Sylvie Lebas - Je suis libraire donc l’écrit est quelque chose d’important pour moi, et je pense qu’on peut aussi faire des rencontres à travers les livres. Parce que derrière le livre, y’a des humains. Je dis toujours par provocation « les livres, j’en n’ai rien à glander », c’est faux, totalement faux, mais ce qui m’intéresse, c’est les liens que ça va établir et je ne veux pas faire de différences d’âges, de classes sociales, du coup j’ai fait un étage pour les gamins car je veux pas avoir de droit de regard sur ce qu’il sont en train de faire, sauf si y’a le souk…. Pour revenir à l’écrit, pour moi c’est un véhicule, pas autre chose, mais il a été sacralisé de façon terrifiante. Peut-être il est désacralisé aujourd’hui justement si on envoie les paquets à la poubelle. Peut-être c’est bien, peut-être qu’on va passer à autre chose et que ça va devenir un vrai lien cette écriture, parce que l’écriture, c’est aussi la parole.
J’ai monté dans le cadre du forum social ma réponse à moi, parce que, au départ, je voulais pas y participer, et du coup j’ai monté mon cadre. Le forum social voulait des librairies dans ces sites, et d’ailleurs ils ne les ont pas du tout programmés. Ils n’ont fait aucune programmation de ces librairies. Donc on a monté dans un local par très loin de la librairie une autre librairie, qu’on a appelée Ephémère. Ça m’a permis de monter cette librairie par groupes économiques : j’ai classé les éditeurs par appartenance à leurs groupes économiques. C’est quelque chose que j’avais toujours eu envie de faire, que je ne peux pas faire dans ma librairie parce qu’on est toujours dans ce classement par ordre alphabétique. Du coup, c’est extraordinaire géographiquement ce que ça donne. C’est très révélateur de l’image de ce qu’on est intérieurement, en tant que penseur d’un autre monde possible. C’est très à la mode ça : « un autre hmhm est possible », en ce moment on fait que ça. La notion de forum aussi. Y’a des forums partout qui sont pas des vrais forums. La notion de forum c’est se prendre le chou, et éventuellement se battre un peu. Si vous avez l’occasion de venir, pas pour acheter, pour voir géographiquement. Le livre, c’est aussi des idées qui émergent, c’est aussi de la création. Vous allez voir comment ceux qui mènent ces débats dans les séminaires, ces experts, ces personnalités, chez qui ils sont édités, et en quoi ils sont en contradiction avec leurs propres idées.

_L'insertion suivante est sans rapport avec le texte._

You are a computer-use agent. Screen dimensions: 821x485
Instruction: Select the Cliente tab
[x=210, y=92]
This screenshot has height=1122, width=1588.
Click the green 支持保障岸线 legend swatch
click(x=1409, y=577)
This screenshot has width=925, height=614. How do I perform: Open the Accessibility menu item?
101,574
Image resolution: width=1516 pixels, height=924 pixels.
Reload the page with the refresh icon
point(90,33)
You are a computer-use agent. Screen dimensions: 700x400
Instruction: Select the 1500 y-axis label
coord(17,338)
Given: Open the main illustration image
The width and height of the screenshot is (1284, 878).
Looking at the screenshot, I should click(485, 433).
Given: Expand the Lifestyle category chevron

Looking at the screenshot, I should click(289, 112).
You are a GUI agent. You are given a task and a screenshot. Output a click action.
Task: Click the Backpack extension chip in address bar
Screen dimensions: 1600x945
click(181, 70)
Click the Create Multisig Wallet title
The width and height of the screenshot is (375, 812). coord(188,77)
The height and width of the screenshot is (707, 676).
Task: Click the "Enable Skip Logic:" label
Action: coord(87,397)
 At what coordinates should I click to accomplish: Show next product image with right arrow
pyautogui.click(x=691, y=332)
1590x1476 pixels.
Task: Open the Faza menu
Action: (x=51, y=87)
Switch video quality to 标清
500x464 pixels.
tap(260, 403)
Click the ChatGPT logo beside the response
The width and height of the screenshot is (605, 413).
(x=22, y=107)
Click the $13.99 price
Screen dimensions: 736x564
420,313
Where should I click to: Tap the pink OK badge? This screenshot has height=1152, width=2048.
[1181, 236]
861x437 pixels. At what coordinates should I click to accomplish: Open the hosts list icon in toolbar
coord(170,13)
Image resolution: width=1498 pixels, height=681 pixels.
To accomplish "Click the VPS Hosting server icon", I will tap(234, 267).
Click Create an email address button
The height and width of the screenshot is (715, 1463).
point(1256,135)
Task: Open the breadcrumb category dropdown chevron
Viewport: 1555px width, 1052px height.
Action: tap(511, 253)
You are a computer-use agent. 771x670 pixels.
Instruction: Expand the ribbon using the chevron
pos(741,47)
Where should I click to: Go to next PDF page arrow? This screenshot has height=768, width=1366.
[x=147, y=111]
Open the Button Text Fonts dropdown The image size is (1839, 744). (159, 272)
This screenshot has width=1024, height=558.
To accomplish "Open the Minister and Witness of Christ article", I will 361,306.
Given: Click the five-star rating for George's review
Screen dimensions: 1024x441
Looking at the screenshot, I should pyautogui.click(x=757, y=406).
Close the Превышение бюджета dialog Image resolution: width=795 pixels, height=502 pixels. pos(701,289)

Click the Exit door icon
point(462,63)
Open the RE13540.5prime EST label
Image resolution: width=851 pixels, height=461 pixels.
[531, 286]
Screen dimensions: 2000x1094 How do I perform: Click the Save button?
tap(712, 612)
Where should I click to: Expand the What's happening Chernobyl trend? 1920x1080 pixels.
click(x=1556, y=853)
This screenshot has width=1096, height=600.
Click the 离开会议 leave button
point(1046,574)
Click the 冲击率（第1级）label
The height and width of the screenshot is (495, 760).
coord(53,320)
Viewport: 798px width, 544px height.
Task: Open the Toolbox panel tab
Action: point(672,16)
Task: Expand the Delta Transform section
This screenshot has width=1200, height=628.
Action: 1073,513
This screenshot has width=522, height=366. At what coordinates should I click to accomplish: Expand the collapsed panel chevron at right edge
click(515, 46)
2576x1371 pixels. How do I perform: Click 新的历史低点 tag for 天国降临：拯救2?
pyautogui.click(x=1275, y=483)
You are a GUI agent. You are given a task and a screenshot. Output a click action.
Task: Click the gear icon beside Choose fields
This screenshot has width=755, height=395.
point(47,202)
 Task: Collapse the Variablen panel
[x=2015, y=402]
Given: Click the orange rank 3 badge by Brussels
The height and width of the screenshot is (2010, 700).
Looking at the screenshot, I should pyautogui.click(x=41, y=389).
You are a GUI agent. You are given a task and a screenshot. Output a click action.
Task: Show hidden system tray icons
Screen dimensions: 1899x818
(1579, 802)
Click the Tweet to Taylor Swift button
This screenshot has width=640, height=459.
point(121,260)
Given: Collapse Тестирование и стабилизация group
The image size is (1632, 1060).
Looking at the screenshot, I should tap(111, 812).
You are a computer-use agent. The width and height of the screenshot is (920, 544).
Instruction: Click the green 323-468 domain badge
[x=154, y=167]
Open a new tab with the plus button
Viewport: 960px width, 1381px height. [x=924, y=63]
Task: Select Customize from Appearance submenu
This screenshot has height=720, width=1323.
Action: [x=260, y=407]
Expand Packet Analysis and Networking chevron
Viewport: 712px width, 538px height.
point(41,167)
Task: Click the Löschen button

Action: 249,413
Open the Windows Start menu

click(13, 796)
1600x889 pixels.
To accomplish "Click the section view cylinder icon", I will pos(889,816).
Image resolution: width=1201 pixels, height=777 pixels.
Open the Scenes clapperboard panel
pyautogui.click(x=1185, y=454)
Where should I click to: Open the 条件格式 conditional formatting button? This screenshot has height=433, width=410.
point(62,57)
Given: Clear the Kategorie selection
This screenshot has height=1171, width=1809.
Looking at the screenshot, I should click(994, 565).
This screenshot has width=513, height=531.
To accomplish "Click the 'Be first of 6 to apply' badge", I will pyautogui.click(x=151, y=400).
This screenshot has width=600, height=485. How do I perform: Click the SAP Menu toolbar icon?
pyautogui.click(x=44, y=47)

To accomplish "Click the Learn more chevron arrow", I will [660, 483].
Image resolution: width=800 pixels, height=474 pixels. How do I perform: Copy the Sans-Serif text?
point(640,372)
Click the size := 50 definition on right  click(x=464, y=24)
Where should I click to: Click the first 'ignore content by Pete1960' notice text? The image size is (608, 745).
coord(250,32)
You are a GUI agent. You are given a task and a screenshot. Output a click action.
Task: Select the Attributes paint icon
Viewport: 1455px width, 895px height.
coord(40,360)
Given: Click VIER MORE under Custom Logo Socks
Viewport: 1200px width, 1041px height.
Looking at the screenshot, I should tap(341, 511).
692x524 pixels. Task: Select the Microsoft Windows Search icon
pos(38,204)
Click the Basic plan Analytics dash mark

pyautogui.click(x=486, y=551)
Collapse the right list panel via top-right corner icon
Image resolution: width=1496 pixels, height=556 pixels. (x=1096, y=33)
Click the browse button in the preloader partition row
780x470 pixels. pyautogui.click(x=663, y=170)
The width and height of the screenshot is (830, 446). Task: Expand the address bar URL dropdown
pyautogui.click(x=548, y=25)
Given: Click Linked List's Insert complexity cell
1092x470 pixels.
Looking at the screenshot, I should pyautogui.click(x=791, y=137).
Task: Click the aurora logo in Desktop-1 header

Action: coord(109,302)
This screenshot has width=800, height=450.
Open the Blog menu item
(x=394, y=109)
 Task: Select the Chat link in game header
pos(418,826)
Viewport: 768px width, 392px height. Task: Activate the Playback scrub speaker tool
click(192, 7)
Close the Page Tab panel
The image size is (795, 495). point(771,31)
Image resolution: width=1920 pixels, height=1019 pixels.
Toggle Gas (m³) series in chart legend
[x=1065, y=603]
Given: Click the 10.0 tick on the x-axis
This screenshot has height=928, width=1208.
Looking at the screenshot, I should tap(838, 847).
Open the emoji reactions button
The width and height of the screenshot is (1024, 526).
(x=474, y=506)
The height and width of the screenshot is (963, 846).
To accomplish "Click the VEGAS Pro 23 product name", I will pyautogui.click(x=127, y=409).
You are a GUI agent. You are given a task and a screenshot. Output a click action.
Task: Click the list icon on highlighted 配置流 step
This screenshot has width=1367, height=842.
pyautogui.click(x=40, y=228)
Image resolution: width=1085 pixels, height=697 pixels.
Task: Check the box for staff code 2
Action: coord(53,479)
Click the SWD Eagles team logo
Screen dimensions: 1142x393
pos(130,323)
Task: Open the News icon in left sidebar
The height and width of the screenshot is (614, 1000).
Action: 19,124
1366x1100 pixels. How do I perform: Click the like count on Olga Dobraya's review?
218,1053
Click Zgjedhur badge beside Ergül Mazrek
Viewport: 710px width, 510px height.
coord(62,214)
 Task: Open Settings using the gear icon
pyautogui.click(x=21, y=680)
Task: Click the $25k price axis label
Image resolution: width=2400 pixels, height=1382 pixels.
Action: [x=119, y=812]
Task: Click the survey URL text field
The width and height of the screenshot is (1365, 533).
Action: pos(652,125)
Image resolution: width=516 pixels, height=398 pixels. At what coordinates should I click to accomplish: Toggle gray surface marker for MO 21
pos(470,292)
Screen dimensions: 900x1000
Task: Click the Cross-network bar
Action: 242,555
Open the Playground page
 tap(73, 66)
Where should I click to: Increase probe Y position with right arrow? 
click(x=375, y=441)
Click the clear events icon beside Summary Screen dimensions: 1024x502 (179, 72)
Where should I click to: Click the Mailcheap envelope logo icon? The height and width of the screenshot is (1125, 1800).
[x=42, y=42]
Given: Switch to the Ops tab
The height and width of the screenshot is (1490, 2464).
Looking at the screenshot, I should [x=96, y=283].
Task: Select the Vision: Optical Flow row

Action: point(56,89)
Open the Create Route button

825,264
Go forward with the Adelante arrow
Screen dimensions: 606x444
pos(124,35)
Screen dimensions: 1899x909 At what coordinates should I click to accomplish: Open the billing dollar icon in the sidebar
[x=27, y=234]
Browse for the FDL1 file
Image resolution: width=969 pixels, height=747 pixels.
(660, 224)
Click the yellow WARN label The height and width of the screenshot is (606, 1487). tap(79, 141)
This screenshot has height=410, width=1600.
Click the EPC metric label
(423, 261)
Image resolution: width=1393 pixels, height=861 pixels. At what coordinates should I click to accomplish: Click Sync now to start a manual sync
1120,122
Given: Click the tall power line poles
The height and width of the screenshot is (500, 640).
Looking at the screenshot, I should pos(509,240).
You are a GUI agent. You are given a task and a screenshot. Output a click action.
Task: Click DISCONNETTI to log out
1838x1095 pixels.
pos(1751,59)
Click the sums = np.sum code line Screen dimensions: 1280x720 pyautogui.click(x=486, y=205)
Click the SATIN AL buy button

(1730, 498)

Par exemple, José Bové, qui est très sympathique, Bernard Cassen, est édité chez Lagardère, tout Attac est édité chez Lagardère, aux Milles et Une Nuits, qui appartient à Lagardère, et il le sait. Moi ça me pose des problèmes terrifiants, ça me donne envie de fermer ma librairie et de faire autre chose quand j’ouvre mes cartons et que je vois ça. Je ne comprends pas, alors qu’on a d’autres alternatives possibles en termes d’édition, y’a des petits éditeurs résistants qui font un boulot extraordinaire. Je ne comprends pas pourquoi ces gens qui ont un nom fort, qui peuvent faire vendre, ne se font pas éditer par des petits éditeurs alternatifs. Peut-être que c’est une stratégie, que j’y comprends rien, c’est possible, mais en terme d’édition je pense que je m’y connais un petit peu quand—même.
J. Bartayrou - Depuis ce matin, j’entends vachement parler de problèmes, de frustrations, de procès du comité d’organisation. Y’a plein de problèmes, mais y’a quand même des perspectives, y’a plein de mouches sur la vitre, mais y’a quand même un paysage qui apparaît derrière la vitre, et je trouve que ça c’est vachement bien. Si on est là aujourd’hui, c’est quand-même une opportunité extraordinaire. Il ne faut pas perdre de vue ni les perspectives historiques, ni les perspectives de ce qui est en train de se passer en se concentrant uniquement sur les problèmes et ce qui ne va pas bien. On a tous des problèmes, mais moi je suis content. On se bat parce qu’on est opprimé, parce qu’on en a marre du mépris, et tout ça mais il faut aussi y trouver son compte personnellement et collectivement. On marche vers une libération et ça doit nous apporter quelque chose en termes de bonheur et de mieux vivre.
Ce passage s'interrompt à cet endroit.